The history of India is notoriously hard to define. ‘Quicksand in every direction. Dates and figures never certain. Here the centuries move back and forth as months do elsewhere’, notes Roberto Calasso in Ardor, his recent book about the earliest Hindu scriptures, the Vedas, aptly quoted by Charles Allen in Coromandel: A Personal History of South India.

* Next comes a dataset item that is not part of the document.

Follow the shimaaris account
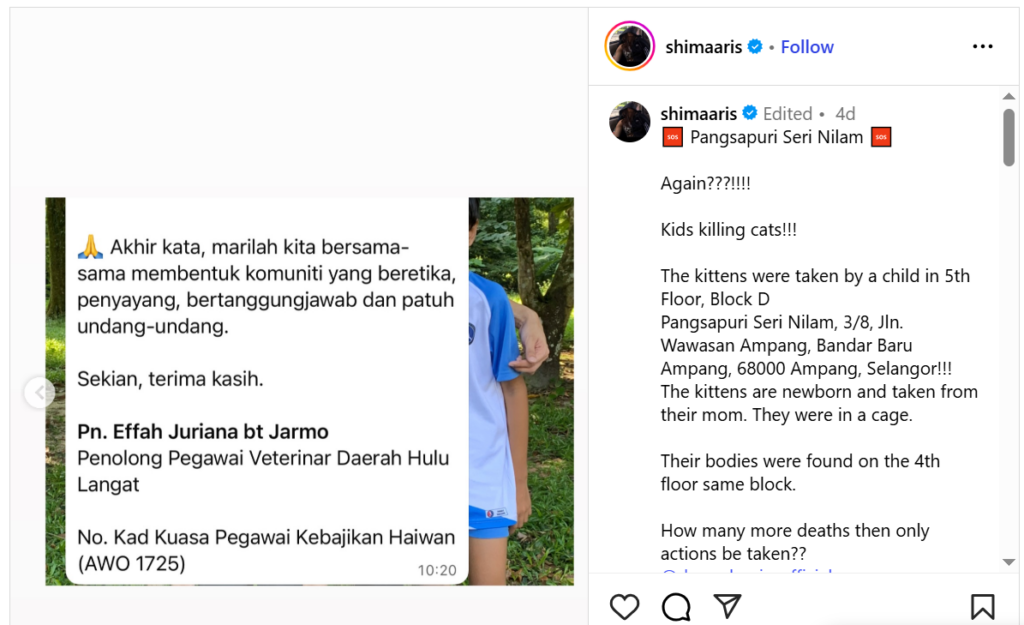 click(807, 47)
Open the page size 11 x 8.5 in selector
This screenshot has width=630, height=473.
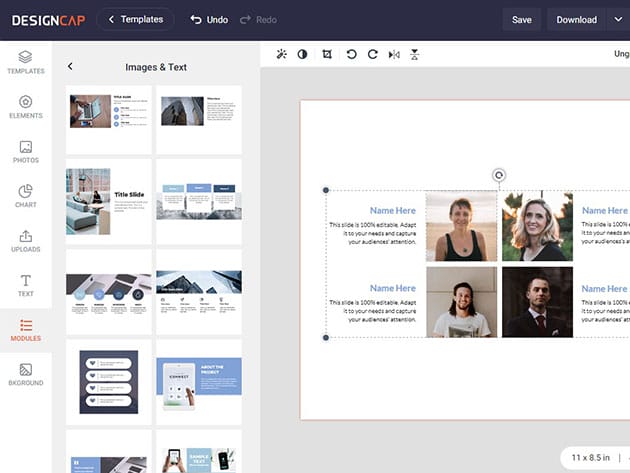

For example, the date of the Vedas’ composition lies somewhere between 1500 and 500 BC; the Buddha’s death date varies between 483 and 400 BC; and even the Taj Mahal’s completion date is uncertain. Less familiar, perhaps, is Thiruvalluvar, discussed at length by Allen. This poet and philosopher from Tamil Nadu was born of a Brahmin father and an outcaste ‘pariah’ mother and is thereby a symbol of low caste rebellion against high caste oppression. His massive standing statue confronts visitors to Kanya Kumari (Cape Comorin), India’s southern tip. He also appears in London, bearded and seated cross-legged on the lawn outside the library of the School of Oriental and African Studies. When did Thiruvalluvar live? Somewhere between the second century BC and the eighth century AD! Indeed, ‘some question if he ever lived, and perhaps it doesn’t matter’, notes Allen, provocatively.
Indian historical uncertainty has affected the title and subtitle of Allen’s original, if quirky, book: the latest of his nearly two dozen books on India, both ancient and modern, but the first to focus on south India.

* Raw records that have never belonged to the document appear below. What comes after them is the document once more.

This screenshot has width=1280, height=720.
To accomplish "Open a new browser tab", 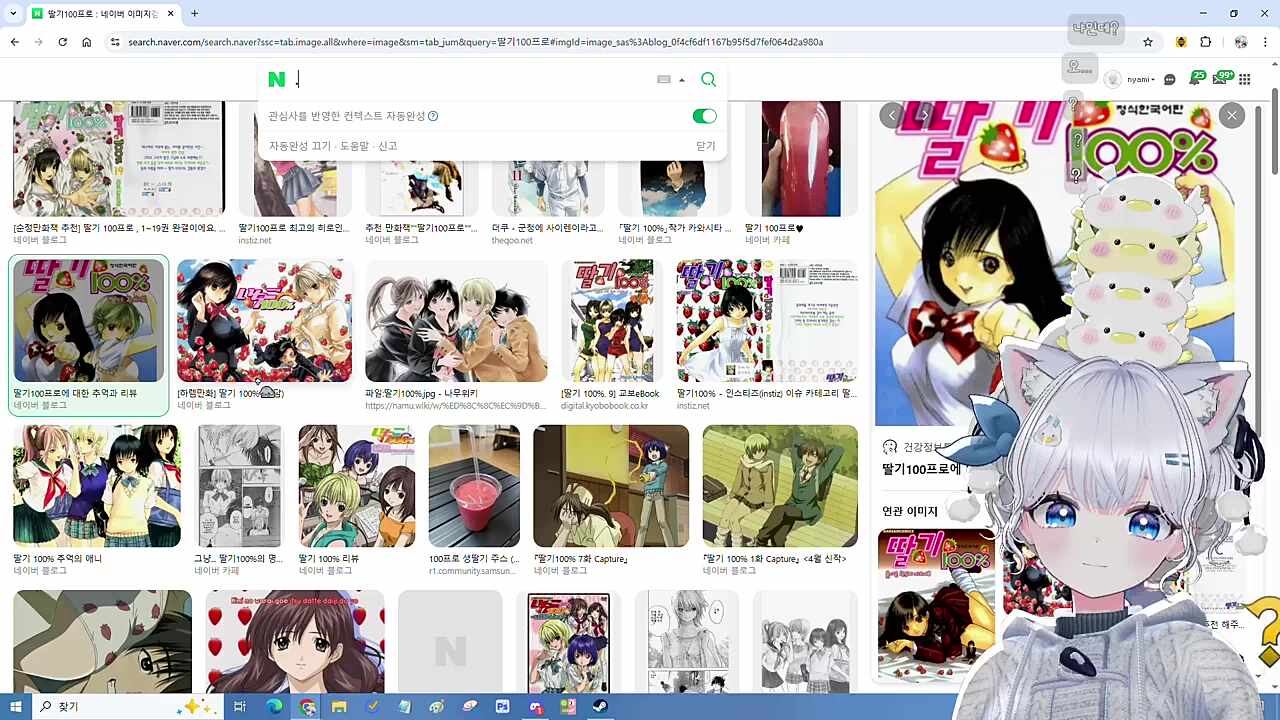I will click(x=194, y=13).
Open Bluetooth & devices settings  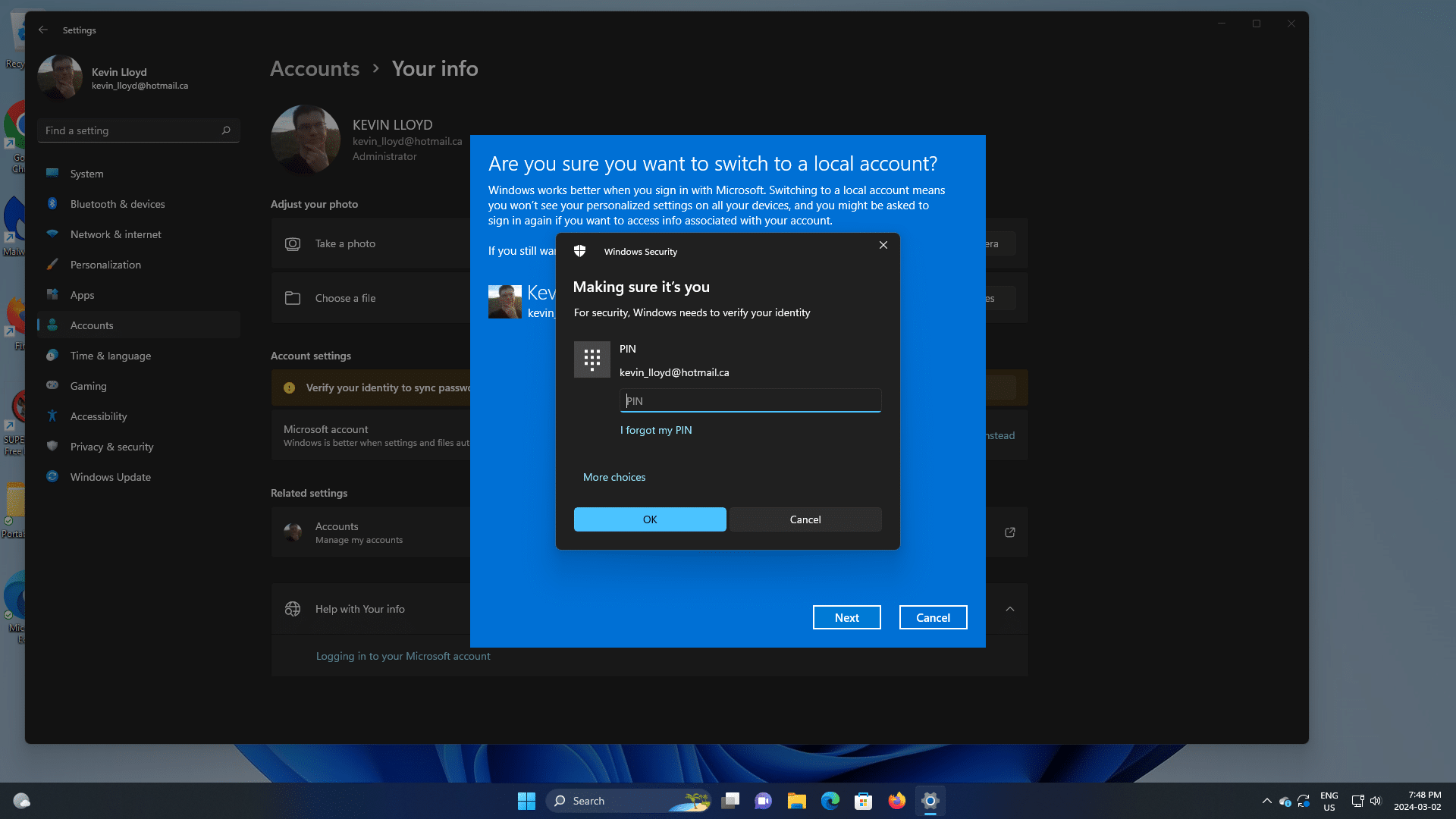click(117, 203)
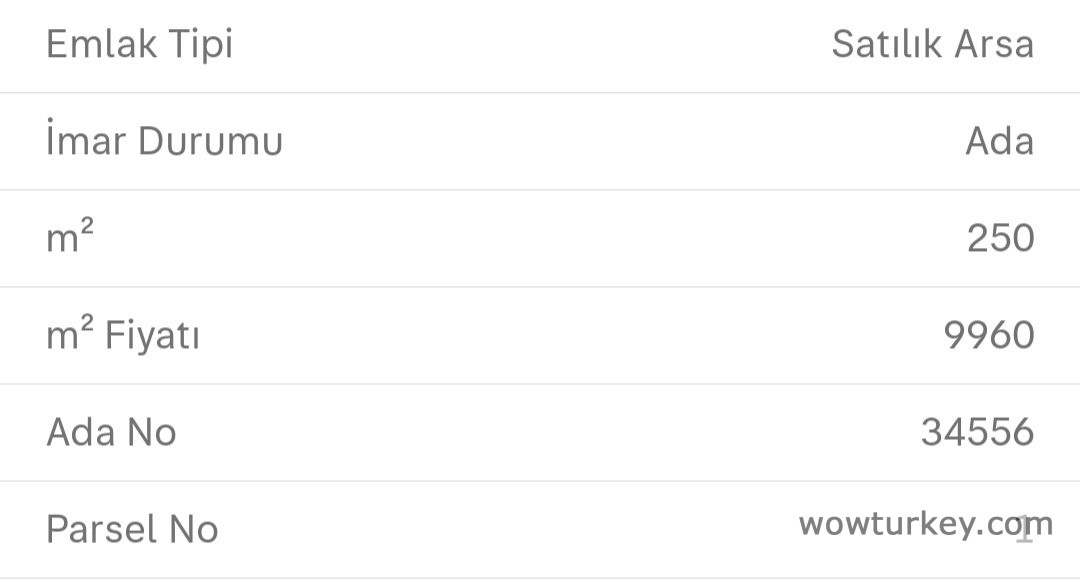Click the İmar Durumu label

(164, 142)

‘Coromandel’ was the European colonial name for just the south-east coast of India down to Kanya Kumari; it appeared on Portuguese maps at the beginning of the 16th century. Allen chooses it to stand for all of south India – including of course the south-west Malabar coast, ‘chiefly for sentimental reasons’, because as a teenager, born in colonial India, he liked an adventure novel, Coromandel!, by John Masters. As for ‘South India’, the book’s definition includes anywhere south of the River Narmada, which flows through the modern Indian states of Madhya Pradesh, Maharashtra and Gujarat, rather than the more limited, but widely accepted, geographical area covered by Andhra Pradesh, Karnataka, Kerala, Tamil Nadu and Telengana. Fair enough, maybe, on traditional grounds. However ‘South India’ rarely, if ever, includes the town of Puri on India’s east coast, site of the Jagannath Temple, to which the book devotes a whole chapter, ‘Juggernaut’.

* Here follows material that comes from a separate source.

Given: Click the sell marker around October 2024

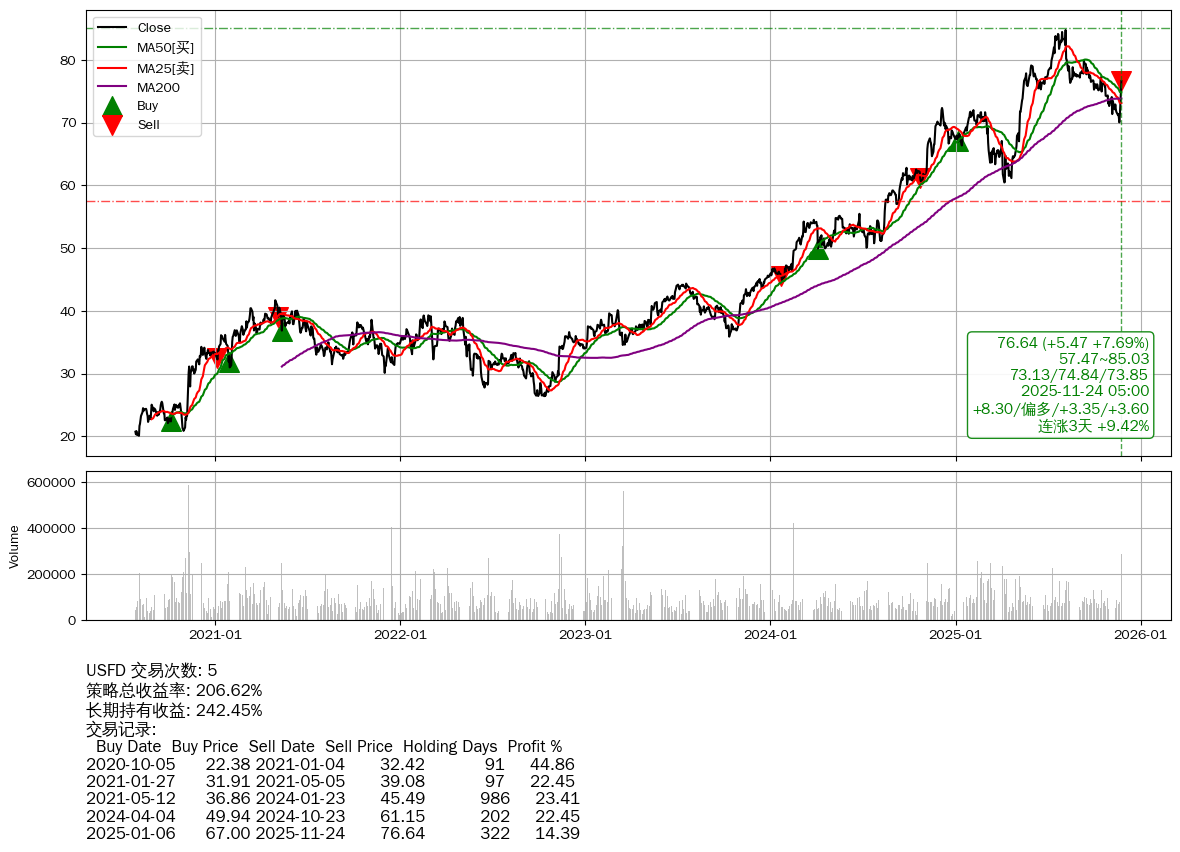Looking at the screenshot, I should (920, 177).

Maybe this eclecticism can be excused on ‘personal’ grounds (as suggested in the subtitle), especially given Allen’s track record as a writer and historian. Undoubtedly, his Indophilia illuminates the best passages of Coromandel, many of which relate to the British Raj’s revelation of India’s history, explored by him in earlier books such as The Buddha and the Sahibs. Allen rightly reveres colonial scholars, such as Sir William Jones and General Alexander Cunningham. Yet: ‘For all the good intentions of men like my father – and there were plenty of them on the ground – British imperialism was very good for Britain but very bad for India, even if it was never the vast satanic mill that some make it out to have been.’ He also notes, in his concluding paragraphs:
In all my travels across India, now extending over seventy-seven years, I have never once been assaulted, or robbed or even been verbally abused. Official indifference, yes, when it comes to banks and getting permits, but in every circumstance I have always been met with … India’s proverbial and fully deserved tradition of hospitality.
How surprising, then, that Coromandel omits the south Indian writer, R.K. Narayan (1906-2001), who epitomises values Allen admires. Creator of Malgudi (based on Mysore) and translator of the epics The Mahabharata and Ramayana, Narayan is widely considered to be India’s greatest fiction writer in English: something of a modern equivalent of Thiruvalluvar.
Coromandel: A Personal History of South India
Charles Allen
Little, Brown 432pp £25
Andrew Robinson is the author of India: A Short History (Thames & Hudson, 2014).